Recuperávamos todos da perda de entes queridos e procurávamos preencher os vazios com a companhia uns dos outros.
A seguir ao almoço, os miúdos estavam sempre desertos de ir jogar à bola para a rua. Havia na zona uma rua sem trânsito, rodeada por terrenos baldios, que se tornava no campo perfeito para andarem a correr atrás da bola.
Nós, os crescidos, fãs de jogos de tabuleiro, iniciámos uma partida. O jogo era com equipas, o primeiro a falhar era excluído e os restantes continuavam até só restar o vencedor.
Com o meu típico azar, arrastei a minha parceira de equipa para fora do jogo logo na primeira ronda. Decidi ir ver a futebolada dos miúdos.
Era habitual uma amiga que estava no almoço levar a Lucy, uma cadelinha de porte pequeno. Perguntei se podia levar a Lucy à rua. Peguei nela ao colo para atravessarmos a rua e, enquanto o fazíamos, vejo no baldio que nos separava dos miúdos umas orelhas aos saltos. Por entre a vegetação alta não consegui perceber o que era.
De repente salta um cão para os meus pés. Era muito enérgico, saltava a tentar cheirar a Lucy. O meu primeiro instinto foi protegê-la, mas percebi logo que era um cão dócil e brincalhão.
Perguntei aos miúdos se conheciam o cão e a resposta foi que devia ser um cão de rua, porque já o tinham visto uma vez ou duas por ali e no mesmo estado. O estado era… nauseabundo. Compensava em simpatia, traquinice e ao mesmo tempo humildade.

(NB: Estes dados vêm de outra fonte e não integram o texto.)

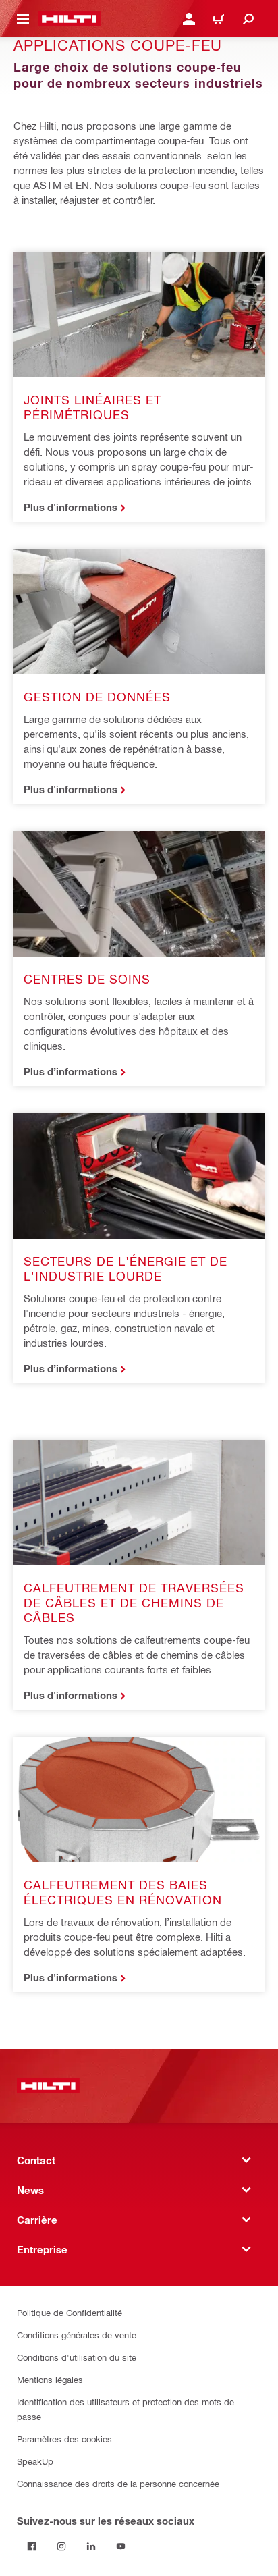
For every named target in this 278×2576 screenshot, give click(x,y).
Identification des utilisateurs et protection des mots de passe (125, 2408)
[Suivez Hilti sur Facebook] (32, 2546)
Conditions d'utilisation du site (76, 2357)
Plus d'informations (70, 507)
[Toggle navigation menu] (23, 19)
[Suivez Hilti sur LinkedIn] (91, 2546)
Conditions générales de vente (76, 2335)
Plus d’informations (70, 1071)
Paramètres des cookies (64, 2439)
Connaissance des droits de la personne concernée (118, 2483)
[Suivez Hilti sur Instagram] (61, 2546)
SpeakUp (35, 2461)
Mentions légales (50, 2379)
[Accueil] (69, 18)
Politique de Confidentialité (69, 2312)
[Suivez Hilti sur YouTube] (121, 2546)
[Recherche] (248, 19)
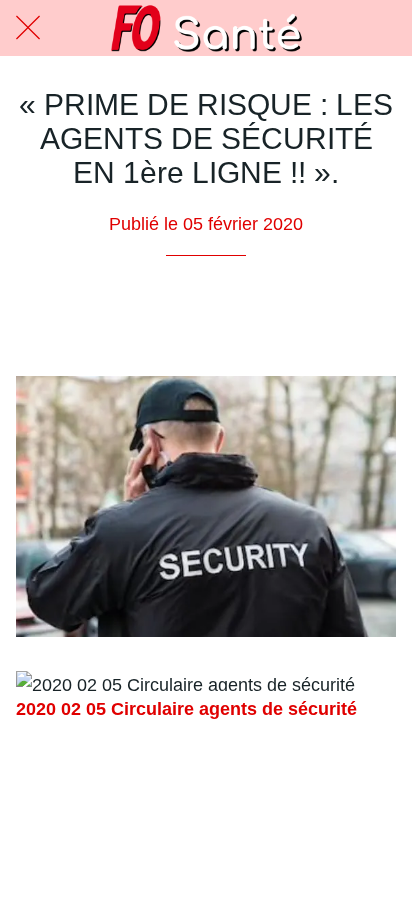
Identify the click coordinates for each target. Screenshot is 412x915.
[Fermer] (28, 28)
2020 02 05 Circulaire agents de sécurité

Eu que sempre adorei animais, aproveitei para brincar com ele e claro fazer imensas festas, apesar da sujidade impregnada no pelo que nem deixava perceber bem a sua cor.

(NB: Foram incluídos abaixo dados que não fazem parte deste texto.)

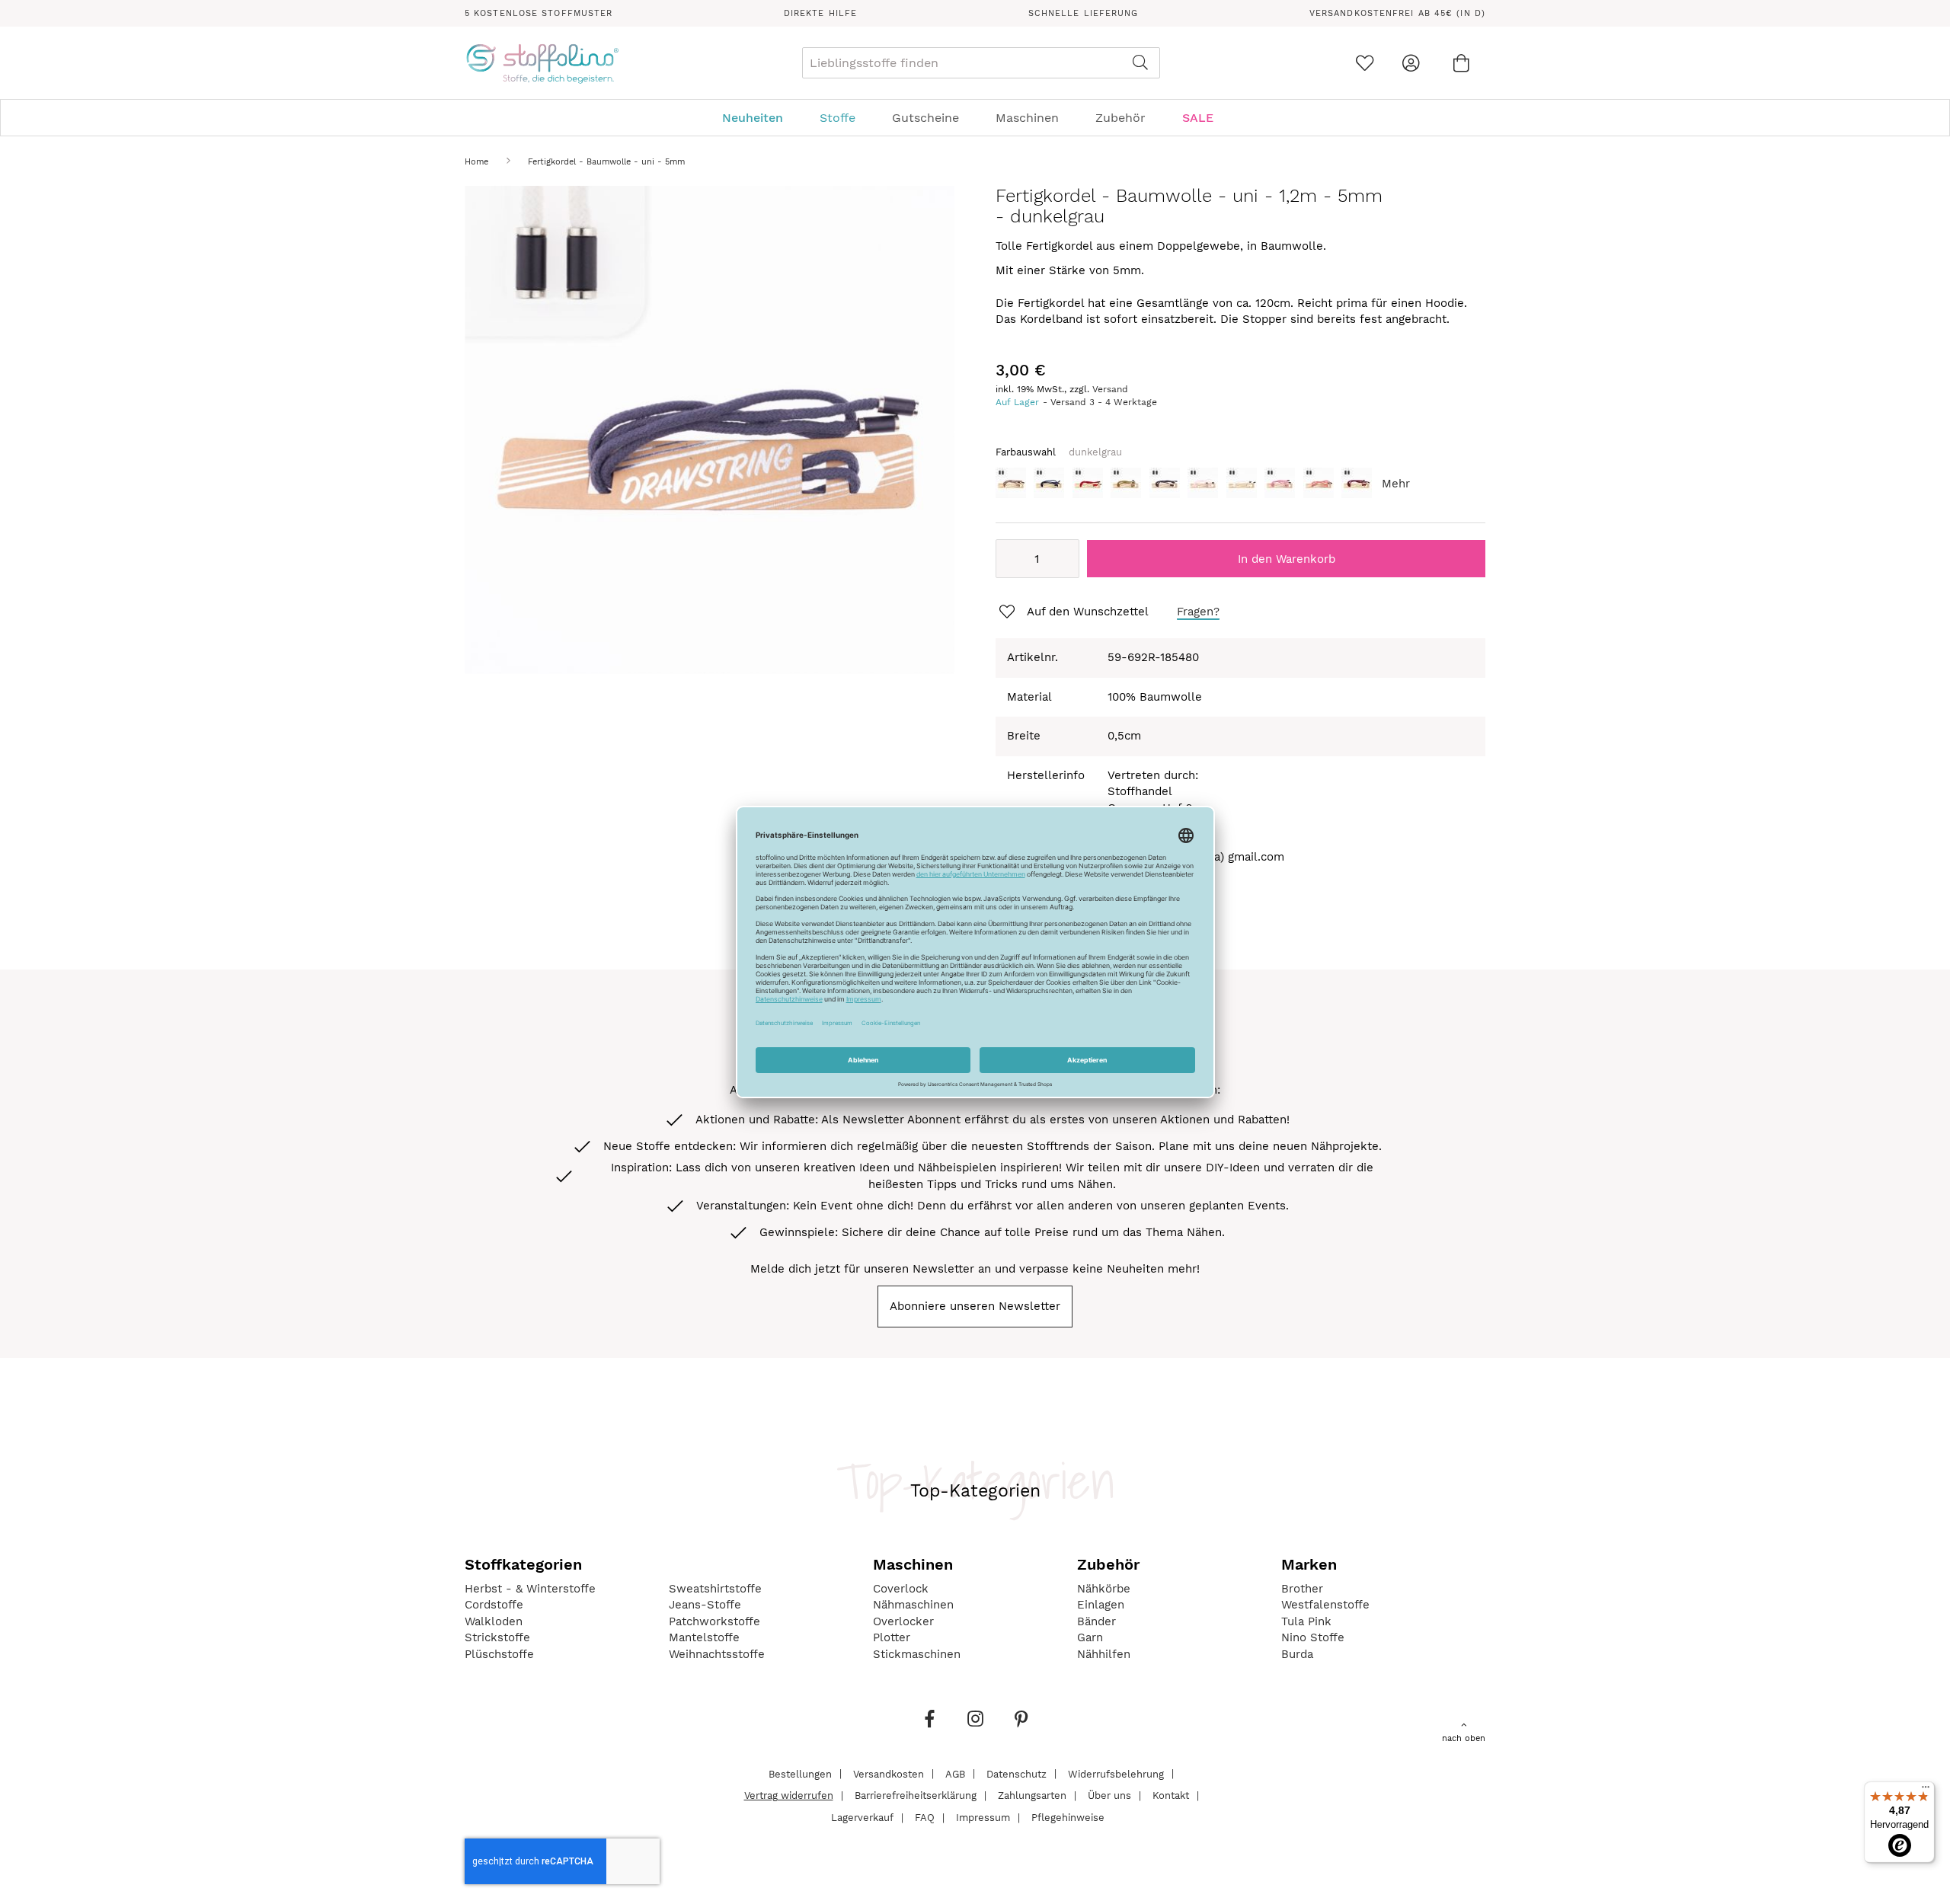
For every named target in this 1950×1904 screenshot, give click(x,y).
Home (476, 162)
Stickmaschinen (917, 1654)
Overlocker (903, 1621)
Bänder (1096, 1621)
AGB (955, 1773)
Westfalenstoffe (1325, 1605)
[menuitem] (760, 118)
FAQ (925, 1817)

E o cão por ali ficou, brincava comigo, andava atrás dos miúdos, tentava conquistar a Lucy. Não arredou pé o resto do tempo em que ali ficámos.
De regresso a casa, lembrei-me que os restos de cozido seriam um repasto para o cão e o argumento perfeito para a minha segunda intenção.
Havia uma amiga que tinha uma quinta com alguns cães, uma ótima solução para o “Nito”, nome que os miúdos lhe começaram a chamar. E a casa onde nos reuníamos era uma vivenda com dois rapazolas pequenos, na idade perfeita para terem um “ãomigo” de quatro patas. Seria portanto o lar perfeito.
Lá levámos o Nito para casa, comeu tudo aquilo a que tinha direito e encantou os presentes com o seu feitio dócil e brincalhão.
Comecei então a campanha para a sua adoção. O Nito tinha conquistado todos e eu não queria devolvê-lo à rua. Teria à volta de 1 ano e merecia uma vida digna. Tendo eu um gato com 15 anos, vivendo num apartamento e sem nunca ter tido um cão, precisava de convencer um dos restantes a ficar com ele.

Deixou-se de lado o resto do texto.